__Available records__:
+-------+
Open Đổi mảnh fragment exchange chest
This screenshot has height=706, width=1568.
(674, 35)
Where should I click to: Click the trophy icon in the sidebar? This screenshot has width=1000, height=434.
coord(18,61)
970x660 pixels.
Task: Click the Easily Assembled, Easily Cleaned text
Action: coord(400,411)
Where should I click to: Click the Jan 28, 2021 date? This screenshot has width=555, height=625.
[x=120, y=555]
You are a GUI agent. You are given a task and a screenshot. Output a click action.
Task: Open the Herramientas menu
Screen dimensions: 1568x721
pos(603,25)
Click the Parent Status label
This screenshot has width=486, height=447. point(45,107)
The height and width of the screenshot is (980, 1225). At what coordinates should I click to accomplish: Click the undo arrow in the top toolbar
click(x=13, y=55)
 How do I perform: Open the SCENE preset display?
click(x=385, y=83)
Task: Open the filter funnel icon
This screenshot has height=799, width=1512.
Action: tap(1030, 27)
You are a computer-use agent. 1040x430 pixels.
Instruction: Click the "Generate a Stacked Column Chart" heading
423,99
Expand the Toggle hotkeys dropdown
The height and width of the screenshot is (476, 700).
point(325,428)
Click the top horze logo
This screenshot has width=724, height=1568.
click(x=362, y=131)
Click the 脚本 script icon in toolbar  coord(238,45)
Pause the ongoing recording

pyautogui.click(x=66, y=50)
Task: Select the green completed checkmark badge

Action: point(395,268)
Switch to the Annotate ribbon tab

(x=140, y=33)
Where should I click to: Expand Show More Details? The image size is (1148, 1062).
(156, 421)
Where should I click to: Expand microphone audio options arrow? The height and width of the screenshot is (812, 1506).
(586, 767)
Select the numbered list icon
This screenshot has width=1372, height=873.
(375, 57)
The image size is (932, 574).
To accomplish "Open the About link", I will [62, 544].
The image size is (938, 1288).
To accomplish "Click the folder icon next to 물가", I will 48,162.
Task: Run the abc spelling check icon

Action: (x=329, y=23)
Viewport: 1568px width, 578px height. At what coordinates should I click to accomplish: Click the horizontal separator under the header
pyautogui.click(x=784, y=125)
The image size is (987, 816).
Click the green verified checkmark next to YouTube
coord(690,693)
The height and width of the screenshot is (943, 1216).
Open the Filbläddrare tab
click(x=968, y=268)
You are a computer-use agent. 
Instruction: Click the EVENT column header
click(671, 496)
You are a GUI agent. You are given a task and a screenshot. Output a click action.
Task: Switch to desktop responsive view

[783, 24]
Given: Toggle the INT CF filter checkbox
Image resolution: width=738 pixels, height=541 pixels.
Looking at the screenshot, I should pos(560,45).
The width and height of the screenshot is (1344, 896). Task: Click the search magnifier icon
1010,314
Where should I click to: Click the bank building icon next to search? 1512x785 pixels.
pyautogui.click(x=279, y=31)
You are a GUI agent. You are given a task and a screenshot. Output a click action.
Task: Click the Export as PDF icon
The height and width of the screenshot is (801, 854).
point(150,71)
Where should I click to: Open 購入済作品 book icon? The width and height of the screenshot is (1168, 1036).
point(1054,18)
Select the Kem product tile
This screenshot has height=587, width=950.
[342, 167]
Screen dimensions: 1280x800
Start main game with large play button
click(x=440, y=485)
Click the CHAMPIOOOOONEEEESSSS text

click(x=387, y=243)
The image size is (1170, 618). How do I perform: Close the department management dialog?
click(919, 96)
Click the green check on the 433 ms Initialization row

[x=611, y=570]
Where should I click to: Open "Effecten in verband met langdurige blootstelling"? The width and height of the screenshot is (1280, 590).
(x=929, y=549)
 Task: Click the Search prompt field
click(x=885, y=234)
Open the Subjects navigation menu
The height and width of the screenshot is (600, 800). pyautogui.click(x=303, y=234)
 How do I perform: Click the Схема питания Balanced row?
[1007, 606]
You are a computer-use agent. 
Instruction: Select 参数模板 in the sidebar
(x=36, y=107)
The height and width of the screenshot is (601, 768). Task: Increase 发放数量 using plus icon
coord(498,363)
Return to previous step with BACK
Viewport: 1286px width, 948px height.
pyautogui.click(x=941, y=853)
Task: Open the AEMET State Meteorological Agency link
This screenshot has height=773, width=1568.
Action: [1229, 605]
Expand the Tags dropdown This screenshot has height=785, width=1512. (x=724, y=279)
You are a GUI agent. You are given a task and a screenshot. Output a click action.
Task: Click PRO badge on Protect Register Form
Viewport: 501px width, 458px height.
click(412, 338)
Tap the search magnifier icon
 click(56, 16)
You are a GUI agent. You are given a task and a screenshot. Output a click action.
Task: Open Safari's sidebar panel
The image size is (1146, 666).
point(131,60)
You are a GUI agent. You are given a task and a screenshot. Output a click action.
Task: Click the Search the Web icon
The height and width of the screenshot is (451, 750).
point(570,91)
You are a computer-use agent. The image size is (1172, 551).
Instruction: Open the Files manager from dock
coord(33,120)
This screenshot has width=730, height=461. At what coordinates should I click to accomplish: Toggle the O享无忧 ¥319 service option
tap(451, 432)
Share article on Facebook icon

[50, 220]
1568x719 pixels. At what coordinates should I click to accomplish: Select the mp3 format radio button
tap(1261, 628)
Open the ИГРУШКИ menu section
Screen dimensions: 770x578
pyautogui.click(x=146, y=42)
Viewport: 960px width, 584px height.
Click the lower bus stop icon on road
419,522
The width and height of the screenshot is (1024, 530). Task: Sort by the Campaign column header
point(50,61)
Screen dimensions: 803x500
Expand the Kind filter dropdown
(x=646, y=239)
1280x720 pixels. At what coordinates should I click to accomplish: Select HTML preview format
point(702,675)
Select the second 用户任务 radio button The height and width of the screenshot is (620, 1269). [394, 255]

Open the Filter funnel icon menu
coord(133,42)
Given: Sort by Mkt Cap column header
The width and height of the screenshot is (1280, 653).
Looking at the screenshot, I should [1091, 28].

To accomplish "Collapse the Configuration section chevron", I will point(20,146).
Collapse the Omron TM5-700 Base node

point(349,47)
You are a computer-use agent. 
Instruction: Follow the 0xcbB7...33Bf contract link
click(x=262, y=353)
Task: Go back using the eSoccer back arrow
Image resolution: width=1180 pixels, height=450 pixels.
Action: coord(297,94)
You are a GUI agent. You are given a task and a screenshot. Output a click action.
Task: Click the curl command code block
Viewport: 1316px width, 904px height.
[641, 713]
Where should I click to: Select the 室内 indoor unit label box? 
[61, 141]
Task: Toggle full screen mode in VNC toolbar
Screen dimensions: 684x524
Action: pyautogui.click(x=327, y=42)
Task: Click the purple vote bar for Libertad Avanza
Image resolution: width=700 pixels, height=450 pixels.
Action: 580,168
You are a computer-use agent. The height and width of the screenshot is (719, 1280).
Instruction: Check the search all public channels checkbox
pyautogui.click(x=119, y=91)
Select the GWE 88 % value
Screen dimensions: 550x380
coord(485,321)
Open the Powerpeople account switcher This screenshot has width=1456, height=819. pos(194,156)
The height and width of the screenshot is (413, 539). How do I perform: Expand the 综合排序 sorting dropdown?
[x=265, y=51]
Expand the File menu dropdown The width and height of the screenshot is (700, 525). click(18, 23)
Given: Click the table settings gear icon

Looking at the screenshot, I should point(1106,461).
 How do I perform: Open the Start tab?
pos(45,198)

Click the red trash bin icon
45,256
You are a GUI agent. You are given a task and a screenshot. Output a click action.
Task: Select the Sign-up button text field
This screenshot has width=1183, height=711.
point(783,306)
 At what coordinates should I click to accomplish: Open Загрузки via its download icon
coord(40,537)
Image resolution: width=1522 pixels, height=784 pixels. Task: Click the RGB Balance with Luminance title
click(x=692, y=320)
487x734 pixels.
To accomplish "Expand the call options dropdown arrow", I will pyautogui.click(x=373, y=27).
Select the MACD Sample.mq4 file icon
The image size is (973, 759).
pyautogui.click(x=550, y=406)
+-------+
__What is asked__: Transcribe all of the items above line for line, without changing a single character.

__Solution to this exercise__:
Open Đổi mảnh fragment exchange chest
This screenshot has height=706, width=1568.
(674, 35)
Where should I click to: Click the trophy icon in the sidebar? This screenshot has width=1000, height=434.
coord(18,61)
970x660 pixels.
Task: Click the Easily Assembled, Easily Cleaned text
Action: coord(400,411)
Where should I click to: Click the Jan 28, 2021 date? This screenshot has width=555, height=625.
[x=120, y=555]
You are a GUI agent. You are given a task and a screenshot. Output a click action.
Task: Open the Herramientas menu
Screen dimensions: 1568x721
pos(603,25)
Click the Parent Status label
This screenshot has width=486, height=447. point(45,107)
The height and width of the screenshot is (980, 1225). At what coordinates should I click to accomplish: Click the undo arrow in the top toolbar
click(x=13, y=55)
 How do I perform: Open the SCENE preset display?
click(x=385, y=83)
Task: Open the filter funnel icon
This screenshot has height=799, width=1512.
Action: tap(1030, 27)
You are a computer-use agent. 1040x430 pixels.
Instruction: Click the "Generate a Stacked Column Chart" heading
423,99
Expand the Toggle hotkeys dropdown
The height and width of the screenshot is (476, 700).
point(325,428)
Click the top horze logo
This screenshot has width=724, height=1568.
click(x=362, y=131)
Click the 脚本 script icon in toolbar  coord(238,45)
Pause the ongoing recording

pyautogui.click(x=66, y=50)
Task: Select the green completed checkmark badge

Action: point(395,268)
Switch to the Annotate ribbon tab

(x=140, y=33)
Where should I click to: Expand Show More Details? The image size is (1148, 1062).
(156, 421)
Where should I click to: Expand microphone audio options arrow? The height and width of the screenshot is (812, 1506).
(586, 767)
Select the numbered list icon
This screenshot has width=1372, height=873.
(375, 57)
The image size is (932, 574).
To accomplish "Open the About link", I will [62, 544].
The image size is (938, 1288).
To accomplish "Click the folder icon next to 물가", I will 48,162.
Task: Run the abc spelling check icon

Action: (x=329, y=23)
Viewport: 1568px width, 578px height. At what coordinates should I click to accomplish: Click the horizontal separator under the header
pyautogui.click(x=784, y=125)
The image size is (987, 816).
Click the green verified checkmark next to YouTube
coord(690,693)
The height and width of the screenshot is (943, 1216).
Open the Filbläddrare tab
click(x=968, y=268)
You are a computer-use agent. 
Instruction: Click the EVENT column header
click(671, 496)
You are a GUI agent. You are given a task and a screenshot. Output a click action.
Task: Switch to desktop responsive view

[783, 24]
Given: Toggle the INT CF filter checkbox
Image resolution: width=738 pixels, height=541 pixels.
Looking at the screenshot, I should pos(560,45).
The width and height of the screenshot is (1344, 896). Task: Click the search magnifier icon
1010,314
Where should I click to: Click the bank building icon next to search? 1512x785 pixels.
pyautogui.click(x=279, y=31)
You are a GUI agent. You are given a task and a screenshot. Output a click action.
Task: Click the Export as PDF icon
The height and width of the screenshot is (801, 854).
point(150,71)
Where should I click to: Open 購入済作品 book icon? The width and height of the screenshot is (1168, 1036).
point(1054,18)
Select the Kem product tile
This screenshot has height=587, width=950.
[342, 167]
Screen dimensions: 1280x800
Start main game with large play button
click(x=440, y=485)
Click the CHAMPIOOOOONEEEESSSS text

click(x=387, y=243)
The image size is (1170, 618). How do I perform: Close the department management dialog?
click(919, 96)
Click the green check on the 433 ms Initialization row

[x=611, y=570]
Where should I click to: Open "Effecten in verband met langdurige blootstelling"? The width and height of the screenshot is (1280, 590).
(x=929, y=549)
 Task: Click the Search prompt field
click(x=885, y=234)
Open the Subjects navigation menu
The height and width of the screenshot is (600, 800). pyautogui.click(x=303, y=234)
 How do I perform: Click the Схема питания Balanced row?
[1007, 606]
You are a computer-use agent. 
Instruction: Select 参数模板 in the sidebar
(x=36, y=107)
The height and width of the screenshot is (601, 768). Task: Increase 发放数量 using plus icon
coord(498,363)
Return to previous step with BACK
Viewport: 1286px width, 948px height.
pyautogui.click(x=941, y=853)
Task: Open the AEMET State Meteorological Agency link
This screenshot has height=773, width=1568.
Action: [1229, 605]
Expand the Tags dropdown This screenshot has height=785, width=1512. (x=724, y=279)
You are a GUI agent. You are given a task and a screenshot. Output a click action.
Task: Click PRO badge on Protect Register Form
Viewport: 501px width, 458px height.
click(412, 338)
Tap the search magnifier icon
 click(56, 16)
You are a GUI agent. You are given a task and a screenshot. Output a click action.
Task: Open Safari's sidebar panel
The image size is (1146, 666).
point(131,60)
You are a GUI agent. You are given a task and a screenshot. Output a click action.
Task: Click the Search the Web icon
The height and width of the screenshot is (451, 750).
point(570,91)
You are a computer-use agent. The image size is (1172, 551).
Instruction: Open the Files manager from dock
coord(33,120)
This screenshot has width=730, height=461. At what coordinates should I click to accomplish: Toggle the O享无忧 ¥319 service option
tap(451, 432)
Share article on Facebook icon

[50, 220]
1568x719 pixels. At what coordinates should I click to accomplish: Select the mp3 format radio button
tap(1261, 628)
Open the ИГРУШКИ menu section
Screen dimensions: 770x578
pyautogui.click(x=146, y=42)
Viewport: 960px width, 584px height.
Click the lower bus stop icon on road
419,522
The width and height of the screenshot is (1024, 530). Task: Sort by the Campaign column header
point(50,61)
Screen dimensions: 803x500
Expand the Kind filter dropdown
(x=646, y=239)
1280x720 pixels. At what coordinates should I click to accomplish: Select HTML preview format
point(702,675)
Select the second 用户任务 radio button The height and width of the screenshot is (620, 1269). [394, 255]

Open the Filter funnel icon menu
coord(133,42)
Given: Sort by Mkt Cap column header
The width and height of the screenshot is (1280, 653).
Looking at the screenshot, I should [1091, 28].

To accomplish "Collapse the Configuration section chevron", I will point(20,146).
Collapse the Omron TM5-700 Base node

point(349,47)
You are a computer-use agent. 
Instruction: Follow the 0xcbB7...33Bf contract link
click(x=262, y=353)
Task: Go back using the eSoccer back arrow
Image resolution: width=1180 pixels, height=450 pixels.
Action: coord(297,94)
You are a GUI agent. You are given a task and a screenshot. Output a click action.
Task: Click the curl command code block
Viewport: 1316px width, 904px height.
[641, 713]
Where should I click to: Select the 室内 indoor unit label box? 
[61, 141]
Task: Toggle full screen mode in VNC toolbar
Screen dimensions: 684x524
Action: pyautogui.click(x=327, y=42)
Task: Click the purple vote bar for Libertad Avanza
Image resolution: width=700 pixels, height=450 pixels.
Action: 580,168
You are a computer-use agent. The height and width of the screenshot is (719, 1280).
Instruction: Check the search all public channels checkbox
pyautogui.click(x=119, y=91)
Select the GWE 88 % value
Screen dimensions: 550x380
coord(485,321)
Open the Powerpeople account switcher This screenshot has width=1456, height=819. pos(194,156)
The height and width of the screenshot is (413, 539). How do I perform: Expand the 综合排序 sorting dropdown?
[x=265, y=51]
Expand the File menu dropdown The width and height of the screenshot is (700, 525). click(18, 23)
Given: Click the table settings gear icon

Looking at the screenshot, I should point(1106,461).
 How do I perform: Open the Start tab?
pos(45,198)

Click the red trash bin icon
45,256
You are a GUI agent. You are given a task and a screenshot. Output a click action.
Task: Select the Sign-up button text field
This screenshot has width=1183, height=711.
point(783,306)
 At what coordinates should I click to accomplish: Open Загрузки via its download icon
coord(40,537)
Image resolution: width=1522 pixels, height=784 pixels. Task: Click the RGB Balance with Luminance title
click(x=692, y=320)
487x734 pixels.
To accomplish "Expand the call options dropdown arrow", I will pyautogui.click(x=373, y=27).
Select the MACD Sample.mq4 file icon
The image size is (973, 759).
pyautogui.click(x=550, y=406)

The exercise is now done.